MAXxess management team pursues a company buyout option

ANAHEIM, Calif. - Two years after selling off its CCTV business, Odetics Inc. is getting out of the security business altogether, with plans to sell its access control company MAXxess Inc. in a management-led buyout. The deal is expected to close sometime this fall, but is subject to negotiations and the completion of a final purchase agreement between Odetics and the interested buyers. The buyout is being led by the senior management team at MAXxess, which includes Wes Appleby, president; Brian Mallabon, vice president of engineering; and Nancy Islas, product support manager at MAXxess. Additional investors are also part of the buyout plan. “We look at this as a tremendous opportunity,” said Appleby, who has been part of MAXxess for six years. For Odetics, the sale will enable the company to focus on its Iteris business. That company designs and integrates traffic management and travel information systems to provide real time traffic information for motorists. MAXxess, on the other hand, is expected to enable management to better focus on the company. “It’s really going to allow us as a group to focus on our core business,” said Appleby.
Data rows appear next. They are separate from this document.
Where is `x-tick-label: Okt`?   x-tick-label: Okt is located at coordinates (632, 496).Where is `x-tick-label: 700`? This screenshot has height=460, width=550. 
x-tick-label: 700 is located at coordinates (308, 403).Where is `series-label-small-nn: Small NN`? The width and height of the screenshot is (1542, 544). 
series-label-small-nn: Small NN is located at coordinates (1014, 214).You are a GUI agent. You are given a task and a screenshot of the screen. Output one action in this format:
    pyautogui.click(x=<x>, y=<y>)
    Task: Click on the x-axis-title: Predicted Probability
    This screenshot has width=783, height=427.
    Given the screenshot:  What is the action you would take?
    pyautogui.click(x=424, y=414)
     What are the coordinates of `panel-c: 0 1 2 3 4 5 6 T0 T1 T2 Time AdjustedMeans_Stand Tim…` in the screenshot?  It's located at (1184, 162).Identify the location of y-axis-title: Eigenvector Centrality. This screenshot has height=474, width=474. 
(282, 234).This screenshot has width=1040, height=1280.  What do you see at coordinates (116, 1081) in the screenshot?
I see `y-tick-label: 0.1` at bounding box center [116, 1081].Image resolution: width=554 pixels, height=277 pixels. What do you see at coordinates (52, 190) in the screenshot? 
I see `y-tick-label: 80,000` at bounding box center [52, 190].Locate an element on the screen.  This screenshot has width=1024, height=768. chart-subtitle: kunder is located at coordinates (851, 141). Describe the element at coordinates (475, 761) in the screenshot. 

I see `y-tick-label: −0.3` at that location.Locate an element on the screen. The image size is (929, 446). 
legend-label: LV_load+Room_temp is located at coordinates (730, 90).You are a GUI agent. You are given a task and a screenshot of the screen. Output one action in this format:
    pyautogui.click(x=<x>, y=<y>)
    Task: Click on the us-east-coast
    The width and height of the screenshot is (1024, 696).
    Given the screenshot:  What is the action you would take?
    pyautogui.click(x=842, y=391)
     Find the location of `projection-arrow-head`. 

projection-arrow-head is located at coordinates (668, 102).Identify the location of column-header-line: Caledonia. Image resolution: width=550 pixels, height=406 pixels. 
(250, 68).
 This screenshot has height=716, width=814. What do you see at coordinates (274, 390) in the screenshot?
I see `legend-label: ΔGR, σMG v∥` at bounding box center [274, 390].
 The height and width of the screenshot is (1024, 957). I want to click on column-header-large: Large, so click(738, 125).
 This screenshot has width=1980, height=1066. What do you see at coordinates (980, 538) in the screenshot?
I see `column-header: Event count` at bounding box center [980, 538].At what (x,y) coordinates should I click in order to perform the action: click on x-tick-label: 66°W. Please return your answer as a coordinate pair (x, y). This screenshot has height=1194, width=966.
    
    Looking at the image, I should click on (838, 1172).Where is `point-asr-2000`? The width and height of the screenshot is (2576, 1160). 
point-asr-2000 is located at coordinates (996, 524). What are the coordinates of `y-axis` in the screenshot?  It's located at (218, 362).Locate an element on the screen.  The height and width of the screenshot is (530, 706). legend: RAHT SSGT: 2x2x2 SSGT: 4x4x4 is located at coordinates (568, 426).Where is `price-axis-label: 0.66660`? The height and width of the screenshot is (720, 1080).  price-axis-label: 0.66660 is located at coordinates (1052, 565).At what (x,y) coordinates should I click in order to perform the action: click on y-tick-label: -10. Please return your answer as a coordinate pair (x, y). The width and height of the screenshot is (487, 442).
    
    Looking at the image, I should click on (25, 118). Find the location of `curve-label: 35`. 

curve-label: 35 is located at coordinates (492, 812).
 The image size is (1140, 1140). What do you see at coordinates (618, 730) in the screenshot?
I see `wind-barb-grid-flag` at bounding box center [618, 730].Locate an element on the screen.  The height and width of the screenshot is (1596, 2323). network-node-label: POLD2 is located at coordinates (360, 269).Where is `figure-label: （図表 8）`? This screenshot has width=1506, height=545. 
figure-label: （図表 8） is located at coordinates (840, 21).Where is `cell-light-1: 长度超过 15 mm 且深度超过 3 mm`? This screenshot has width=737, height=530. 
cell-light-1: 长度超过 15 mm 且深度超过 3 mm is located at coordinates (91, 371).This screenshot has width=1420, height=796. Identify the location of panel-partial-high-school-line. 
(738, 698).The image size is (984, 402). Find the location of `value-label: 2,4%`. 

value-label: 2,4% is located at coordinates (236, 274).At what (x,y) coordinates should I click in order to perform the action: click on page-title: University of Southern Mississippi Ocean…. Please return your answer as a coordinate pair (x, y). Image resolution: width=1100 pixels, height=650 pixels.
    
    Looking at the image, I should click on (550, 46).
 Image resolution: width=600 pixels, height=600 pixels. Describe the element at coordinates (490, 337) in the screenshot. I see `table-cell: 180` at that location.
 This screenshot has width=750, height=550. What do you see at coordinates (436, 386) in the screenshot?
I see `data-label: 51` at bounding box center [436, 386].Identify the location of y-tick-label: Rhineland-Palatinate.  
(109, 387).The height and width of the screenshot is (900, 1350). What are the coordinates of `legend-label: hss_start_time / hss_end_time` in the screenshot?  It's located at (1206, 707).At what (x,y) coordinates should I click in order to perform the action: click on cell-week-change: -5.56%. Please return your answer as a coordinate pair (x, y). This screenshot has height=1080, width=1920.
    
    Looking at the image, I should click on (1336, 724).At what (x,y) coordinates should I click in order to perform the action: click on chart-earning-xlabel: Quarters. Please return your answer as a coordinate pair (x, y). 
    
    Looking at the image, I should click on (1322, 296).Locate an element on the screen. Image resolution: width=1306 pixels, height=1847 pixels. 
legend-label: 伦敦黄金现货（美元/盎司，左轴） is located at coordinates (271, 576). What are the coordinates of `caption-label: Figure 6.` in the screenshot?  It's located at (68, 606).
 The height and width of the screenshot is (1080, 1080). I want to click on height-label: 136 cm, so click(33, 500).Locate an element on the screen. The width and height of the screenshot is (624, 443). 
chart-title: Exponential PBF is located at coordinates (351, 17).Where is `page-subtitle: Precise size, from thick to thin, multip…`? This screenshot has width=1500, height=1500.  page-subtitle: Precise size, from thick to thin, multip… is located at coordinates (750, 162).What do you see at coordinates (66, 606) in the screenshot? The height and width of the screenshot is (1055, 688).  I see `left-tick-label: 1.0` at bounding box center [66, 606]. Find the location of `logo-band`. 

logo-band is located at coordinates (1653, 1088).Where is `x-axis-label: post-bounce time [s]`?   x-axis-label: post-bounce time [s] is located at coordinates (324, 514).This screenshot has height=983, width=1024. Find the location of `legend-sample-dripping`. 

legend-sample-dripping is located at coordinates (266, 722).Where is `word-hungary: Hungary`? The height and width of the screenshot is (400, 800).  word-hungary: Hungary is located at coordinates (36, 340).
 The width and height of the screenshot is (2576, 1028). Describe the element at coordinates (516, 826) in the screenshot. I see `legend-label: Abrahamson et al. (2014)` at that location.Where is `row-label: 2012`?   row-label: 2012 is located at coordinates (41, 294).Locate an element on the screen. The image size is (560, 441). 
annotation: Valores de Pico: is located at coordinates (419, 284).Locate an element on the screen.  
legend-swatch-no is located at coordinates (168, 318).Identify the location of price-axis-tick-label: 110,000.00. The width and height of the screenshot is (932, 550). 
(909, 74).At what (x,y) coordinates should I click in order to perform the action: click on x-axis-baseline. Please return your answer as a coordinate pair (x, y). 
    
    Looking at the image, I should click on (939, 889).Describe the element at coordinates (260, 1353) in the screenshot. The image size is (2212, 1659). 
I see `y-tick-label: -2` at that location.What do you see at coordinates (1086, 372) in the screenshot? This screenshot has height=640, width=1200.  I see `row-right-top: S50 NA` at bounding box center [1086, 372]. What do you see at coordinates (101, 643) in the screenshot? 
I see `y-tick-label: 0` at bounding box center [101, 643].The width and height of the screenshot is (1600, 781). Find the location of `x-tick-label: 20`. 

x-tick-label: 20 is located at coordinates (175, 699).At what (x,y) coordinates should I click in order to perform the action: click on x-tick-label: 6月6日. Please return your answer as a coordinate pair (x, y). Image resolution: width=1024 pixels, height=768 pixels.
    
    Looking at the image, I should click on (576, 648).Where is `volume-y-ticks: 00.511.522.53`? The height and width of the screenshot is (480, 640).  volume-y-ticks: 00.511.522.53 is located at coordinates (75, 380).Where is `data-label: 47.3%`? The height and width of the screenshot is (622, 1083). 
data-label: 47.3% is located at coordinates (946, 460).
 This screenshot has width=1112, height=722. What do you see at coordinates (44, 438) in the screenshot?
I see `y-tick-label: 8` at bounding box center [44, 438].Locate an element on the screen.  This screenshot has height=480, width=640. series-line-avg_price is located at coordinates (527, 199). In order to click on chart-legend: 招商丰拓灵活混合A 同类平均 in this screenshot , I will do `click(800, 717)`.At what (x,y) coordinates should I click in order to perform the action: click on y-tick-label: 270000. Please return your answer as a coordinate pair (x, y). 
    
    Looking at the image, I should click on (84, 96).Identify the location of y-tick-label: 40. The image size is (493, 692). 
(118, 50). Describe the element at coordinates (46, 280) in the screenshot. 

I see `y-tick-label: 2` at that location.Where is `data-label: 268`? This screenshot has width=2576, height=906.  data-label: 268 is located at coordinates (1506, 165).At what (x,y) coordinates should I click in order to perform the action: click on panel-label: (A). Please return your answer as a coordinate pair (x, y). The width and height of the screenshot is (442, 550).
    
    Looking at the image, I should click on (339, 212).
Odetics’ decision to sell MAXxess comes after a series of sales two years ago that shed the company of its CCTV business. The first transaction happened in early 2001 when it sold its PTZ dome camera line to Silent Witness. Six months later, after splitting Gyyr into two divisions, Gyyr Electronic Access Control and Gyyr CCTV Products, it sold its CCTVproduct division to Silent Witness, a deal that netted $8.9 million for Odetics. Gyyr EAC was then renamed MAXxess, drawing upon the company’s Axxess access control product to create the new name and to move away from the Gyyr name, which many people associated with video and digital storage products. The two deals to Silent Witness were expected to help financially troubled Odetics. At that time, the company planned to use the funds to retire short-term debt and beef up cash to meet working capital needs. Last year, the company sold its headquarters to an investment management firm, a deal that included a 10-year leaseback provision for the company and helped the company pay off debt.